## [Extract]
———

The manuscript described the results of experiments using the co-culture of the human-derived fibroblasts (HDF) and the human osteogenic SAOS-2 cells. Cells were incubated either with a red fluorescent dye (HDF) or a green fluorescent dye (SAOS-2 cells). Red fluorescence was detected in some SAOS-2 cells co-cultured with HDF, which indicated cell-projection pumping. The authors performed several analyses to study cell-profile area and migration velocity of co-cultured SAOS-2 cells. Kendall’s tau and statistical significance were performed to assess correlation. The authors found that transfer of HDF contents to SAOS-2 via cell-projection pumping drives: increased SAOS-2 mitosis, modestly increased SAOS-2 migration, increased SAOS-2 cell profile area, and reduced SAOS-2 circularity. However, all these phenotypic changes were reset by SAOS-2 mitosis. These findings are interesting and may impact cancer cell phenotype, relevant to cancer histopathological diagnosis.

———

## [Aim of the task]
Reproduce the summary of the fibroblast and SAOS-2 co-culture study word for word, in full.

———

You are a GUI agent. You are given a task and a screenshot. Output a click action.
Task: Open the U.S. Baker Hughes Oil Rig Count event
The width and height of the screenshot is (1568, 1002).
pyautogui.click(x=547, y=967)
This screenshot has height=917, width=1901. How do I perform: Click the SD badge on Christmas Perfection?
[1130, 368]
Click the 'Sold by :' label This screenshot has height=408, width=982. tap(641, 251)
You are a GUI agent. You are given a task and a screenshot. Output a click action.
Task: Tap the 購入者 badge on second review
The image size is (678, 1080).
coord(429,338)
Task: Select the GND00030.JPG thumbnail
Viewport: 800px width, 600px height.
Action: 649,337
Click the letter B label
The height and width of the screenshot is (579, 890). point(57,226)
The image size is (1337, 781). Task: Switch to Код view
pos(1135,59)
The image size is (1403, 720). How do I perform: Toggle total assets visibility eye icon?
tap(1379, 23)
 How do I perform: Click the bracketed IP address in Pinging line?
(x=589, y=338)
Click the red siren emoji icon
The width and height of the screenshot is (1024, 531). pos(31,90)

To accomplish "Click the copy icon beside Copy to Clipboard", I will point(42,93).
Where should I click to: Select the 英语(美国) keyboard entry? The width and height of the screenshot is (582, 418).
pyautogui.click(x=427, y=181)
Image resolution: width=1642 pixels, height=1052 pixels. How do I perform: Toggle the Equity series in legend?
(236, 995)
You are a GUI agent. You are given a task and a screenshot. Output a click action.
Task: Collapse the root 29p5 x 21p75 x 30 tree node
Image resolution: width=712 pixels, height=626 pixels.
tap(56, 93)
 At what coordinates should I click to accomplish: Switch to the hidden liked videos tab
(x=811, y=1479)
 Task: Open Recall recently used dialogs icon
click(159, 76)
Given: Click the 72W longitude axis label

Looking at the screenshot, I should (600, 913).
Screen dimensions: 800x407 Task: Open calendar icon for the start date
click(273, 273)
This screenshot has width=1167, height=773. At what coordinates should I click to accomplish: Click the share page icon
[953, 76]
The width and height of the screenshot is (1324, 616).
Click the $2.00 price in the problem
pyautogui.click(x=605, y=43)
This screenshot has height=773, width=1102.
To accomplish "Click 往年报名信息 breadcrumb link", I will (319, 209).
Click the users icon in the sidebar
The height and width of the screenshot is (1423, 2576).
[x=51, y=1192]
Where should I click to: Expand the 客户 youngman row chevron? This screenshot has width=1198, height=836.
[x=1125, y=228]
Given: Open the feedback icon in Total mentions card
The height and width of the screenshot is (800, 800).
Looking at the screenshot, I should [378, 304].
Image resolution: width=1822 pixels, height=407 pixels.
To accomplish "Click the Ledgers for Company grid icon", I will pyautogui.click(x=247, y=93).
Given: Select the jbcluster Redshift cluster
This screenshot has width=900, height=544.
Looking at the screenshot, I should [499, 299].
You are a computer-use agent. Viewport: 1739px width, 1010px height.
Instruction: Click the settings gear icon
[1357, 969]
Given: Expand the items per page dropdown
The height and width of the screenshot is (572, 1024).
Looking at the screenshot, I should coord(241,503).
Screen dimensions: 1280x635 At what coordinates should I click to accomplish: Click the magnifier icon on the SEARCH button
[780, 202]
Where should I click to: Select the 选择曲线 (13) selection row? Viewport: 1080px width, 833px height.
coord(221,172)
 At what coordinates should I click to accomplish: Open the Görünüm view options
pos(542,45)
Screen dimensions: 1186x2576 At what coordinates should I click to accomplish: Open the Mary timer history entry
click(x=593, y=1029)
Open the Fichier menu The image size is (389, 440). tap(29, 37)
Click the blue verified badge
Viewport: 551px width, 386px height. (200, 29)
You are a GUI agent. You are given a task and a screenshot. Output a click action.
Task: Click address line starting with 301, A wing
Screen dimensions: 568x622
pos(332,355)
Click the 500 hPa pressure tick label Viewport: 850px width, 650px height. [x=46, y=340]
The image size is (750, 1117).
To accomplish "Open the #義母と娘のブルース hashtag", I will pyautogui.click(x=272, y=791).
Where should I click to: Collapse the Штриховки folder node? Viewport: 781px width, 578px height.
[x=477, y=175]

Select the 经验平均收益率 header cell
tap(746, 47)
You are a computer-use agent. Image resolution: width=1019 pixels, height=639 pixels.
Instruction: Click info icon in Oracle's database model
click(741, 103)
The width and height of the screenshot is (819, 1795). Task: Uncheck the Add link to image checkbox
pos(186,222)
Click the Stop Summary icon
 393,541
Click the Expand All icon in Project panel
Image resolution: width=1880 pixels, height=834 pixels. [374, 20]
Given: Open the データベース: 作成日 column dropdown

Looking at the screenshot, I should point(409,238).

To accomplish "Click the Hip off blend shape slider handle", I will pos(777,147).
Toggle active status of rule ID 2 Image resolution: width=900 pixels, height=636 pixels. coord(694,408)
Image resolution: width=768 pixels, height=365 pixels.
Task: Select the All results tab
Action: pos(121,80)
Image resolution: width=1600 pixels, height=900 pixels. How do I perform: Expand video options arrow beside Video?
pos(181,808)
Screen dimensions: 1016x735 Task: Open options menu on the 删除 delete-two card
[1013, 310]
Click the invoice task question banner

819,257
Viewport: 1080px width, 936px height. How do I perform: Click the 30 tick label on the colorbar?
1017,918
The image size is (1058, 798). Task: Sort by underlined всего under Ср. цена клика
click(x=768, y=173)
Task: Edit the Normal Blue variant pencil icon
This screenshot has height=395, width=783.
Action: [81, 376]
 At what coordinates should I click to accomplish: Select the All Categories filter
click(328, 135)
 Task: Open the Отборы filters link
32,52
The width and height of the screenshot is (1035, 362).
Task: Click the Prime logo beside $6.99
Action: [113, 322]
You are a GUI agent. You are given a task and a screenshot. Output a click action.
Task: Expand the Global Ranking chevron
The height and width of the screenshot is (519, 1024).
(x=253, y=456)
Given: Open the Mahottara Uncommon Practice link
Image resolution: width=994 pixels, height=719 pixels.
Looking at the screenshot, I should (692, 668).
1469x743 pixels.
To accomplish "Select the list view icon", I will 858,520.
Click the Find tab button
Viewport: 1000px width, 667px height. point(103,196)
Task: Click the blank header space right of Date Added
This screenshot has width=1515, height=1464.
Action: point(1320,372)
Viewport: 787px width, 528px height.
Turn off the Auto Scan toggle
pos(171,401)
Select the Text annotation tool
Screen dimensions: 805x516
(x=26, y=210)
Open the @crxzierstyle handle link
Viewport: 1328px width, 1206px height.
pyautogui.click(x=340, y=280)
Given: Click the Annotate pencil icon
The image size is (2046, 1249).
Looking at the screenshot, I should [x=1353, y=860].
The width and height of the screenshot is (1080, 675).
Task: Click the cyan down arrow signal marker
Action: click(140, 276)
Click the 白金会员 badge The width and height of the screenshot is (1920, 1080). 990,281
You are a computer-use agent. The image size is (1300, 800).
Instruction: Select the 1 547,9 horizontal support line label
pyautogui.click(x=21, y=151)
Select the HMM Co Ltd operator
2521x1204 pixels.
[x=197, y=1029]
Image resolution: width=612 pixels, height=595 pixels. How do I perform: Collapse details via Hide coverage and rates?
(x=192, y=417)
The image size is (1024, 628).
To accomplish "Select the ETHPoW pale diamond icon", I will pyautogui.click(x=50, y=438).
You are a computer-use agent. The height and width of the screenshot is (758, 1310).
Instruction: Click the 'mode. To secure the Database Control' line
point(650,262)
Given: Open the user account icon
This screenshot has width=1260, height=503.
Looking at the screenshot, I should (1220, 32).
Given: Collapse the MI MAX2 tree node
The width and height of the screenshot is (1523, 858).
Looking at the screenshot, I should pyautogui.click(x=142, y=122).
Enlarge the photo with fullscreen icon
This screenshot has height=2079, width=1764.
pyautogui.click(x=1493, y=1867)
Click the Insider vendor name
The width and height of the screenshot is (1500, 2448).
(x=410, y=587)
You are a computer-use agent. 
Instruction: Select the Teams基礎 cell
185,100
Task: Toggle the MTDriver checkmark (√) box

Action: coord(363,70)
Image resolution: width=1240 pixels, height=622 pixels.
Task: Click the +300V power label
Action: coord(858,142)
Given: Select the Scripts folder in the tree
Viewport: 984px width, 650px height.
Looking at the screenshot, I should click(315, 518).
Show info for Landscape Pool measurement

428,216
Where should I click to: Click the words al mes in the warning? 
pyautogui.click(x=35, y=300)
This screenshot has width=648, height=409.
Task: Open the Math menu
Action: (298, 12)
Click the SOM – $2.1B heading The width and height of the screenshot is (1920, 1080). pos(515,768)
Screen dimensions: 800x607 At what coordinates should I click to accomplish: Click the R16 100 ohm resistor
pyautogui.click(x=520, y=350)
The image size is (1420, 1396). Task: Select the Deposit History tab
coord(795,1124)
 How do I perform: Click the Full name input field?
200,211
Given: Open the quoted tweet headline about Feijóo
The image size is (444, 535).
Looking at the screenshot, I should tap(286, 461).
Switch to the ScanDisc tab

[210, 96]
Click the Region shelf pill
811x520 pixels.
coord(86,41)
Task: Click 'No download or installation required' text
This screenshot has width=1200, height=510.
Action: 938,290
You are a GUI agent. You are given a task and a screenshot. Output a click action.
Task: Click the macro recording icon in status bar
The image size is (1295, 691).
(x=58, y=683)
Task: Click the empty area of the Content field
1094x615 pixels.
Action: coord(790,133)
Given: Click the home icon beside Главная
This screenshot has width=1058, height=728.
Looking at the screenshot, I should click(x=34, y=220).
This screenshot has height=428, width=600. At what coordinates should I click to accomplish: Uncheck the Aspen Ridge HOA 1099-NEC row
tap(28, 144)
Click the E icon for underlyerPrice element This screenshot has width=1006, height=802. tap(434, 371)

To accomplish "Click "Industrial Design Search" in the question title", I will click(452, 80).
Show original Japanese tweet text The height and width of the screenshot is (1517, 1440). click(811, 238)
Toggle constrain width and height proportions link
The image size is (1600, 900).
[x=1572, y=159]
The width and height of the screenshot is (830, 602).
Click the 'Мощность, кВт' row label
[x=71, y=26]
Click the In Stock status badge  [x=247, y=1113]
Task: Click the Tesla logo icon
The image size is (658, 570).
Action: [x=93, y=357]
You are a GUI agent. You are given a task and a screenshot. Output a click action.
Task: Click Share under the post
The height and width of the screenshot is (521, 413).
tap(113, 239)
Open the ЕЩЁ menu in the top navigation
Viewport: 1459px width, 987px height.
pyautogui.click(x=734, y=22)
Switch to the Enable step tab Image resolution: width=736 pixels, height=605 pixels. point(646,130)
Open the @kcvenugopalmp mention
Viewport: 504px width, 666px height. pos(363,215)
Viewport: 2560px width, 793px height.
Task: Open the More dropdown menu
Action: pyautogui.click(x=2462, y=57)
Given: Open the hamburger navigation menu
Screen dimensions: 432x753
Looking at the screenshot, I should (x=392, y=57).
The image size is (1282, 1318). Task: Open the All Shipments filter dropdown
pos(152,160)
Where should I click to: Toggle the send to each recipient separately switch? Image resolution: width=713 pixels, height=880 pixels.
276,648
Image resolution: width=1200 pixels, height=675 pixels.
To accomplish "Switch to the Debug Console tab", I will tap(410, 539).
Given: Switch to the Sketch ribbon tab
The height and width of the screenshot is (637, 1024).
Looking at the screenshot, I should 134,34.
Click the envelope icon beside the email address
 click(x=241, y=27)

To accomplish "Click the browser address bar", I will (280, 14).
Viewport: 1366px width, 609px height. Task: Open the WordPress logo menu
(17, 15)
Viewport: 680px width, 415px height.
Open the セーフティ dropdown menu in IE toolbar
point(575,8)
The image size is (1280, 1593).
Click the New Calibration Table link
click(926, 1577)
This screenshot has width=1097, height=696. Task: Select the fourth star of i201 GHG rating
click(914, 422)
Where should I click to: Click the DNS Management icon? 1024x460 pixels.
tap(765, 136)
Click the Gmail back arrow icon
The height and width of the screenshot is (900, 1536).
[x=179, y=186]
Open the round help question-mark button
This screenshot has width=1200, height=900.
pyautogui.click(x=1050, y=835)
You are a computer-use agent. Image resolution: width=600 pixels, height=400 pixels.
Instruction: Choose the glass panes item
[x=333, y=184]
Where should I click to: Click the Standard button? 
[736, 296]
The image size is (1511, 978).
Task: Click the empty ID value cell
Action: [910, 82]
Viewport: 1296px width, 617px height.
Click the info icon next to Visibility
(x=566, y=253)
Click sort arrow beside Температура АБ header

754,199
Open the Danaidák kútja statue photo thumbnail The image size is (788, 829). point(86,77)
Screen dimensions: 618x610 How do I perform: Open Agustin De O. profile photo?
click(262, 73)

———

## [Answer to this task]
The manuscript described the results of experiments using the co-culture of the human-derived fibroblasts (HDF) and the human osteogenic SAOS-2 cells. Cells were incubated either with a red fluorescent dye (HDF) or a green fluorescent dye (SAOS-2 cells). Red fluorescence was detected in some SAOS-2 cells co-cultured with HDF, which indicated cell-projection pumping. The authors performed several analyses to study cell-profile area and migration velocity of co-cultured SAOS-2 cells. Kendall’s tau and statistical significance were performed to assess correlation. The authors found that transfer of HDF contents to SAOS-2 via cell-projection pumping drives: increased SAOS-2 mitosis, modestly increased SAOS-2 migration, increased SAOS-2 cell profile area, and reduced SAOS-2 circularity. However, all these phenotypic changes were reset by SAOS-2 mitosis. These findings are interesting and may impact cancer cell phenotype, relevant to cancer histopathological diagnosis.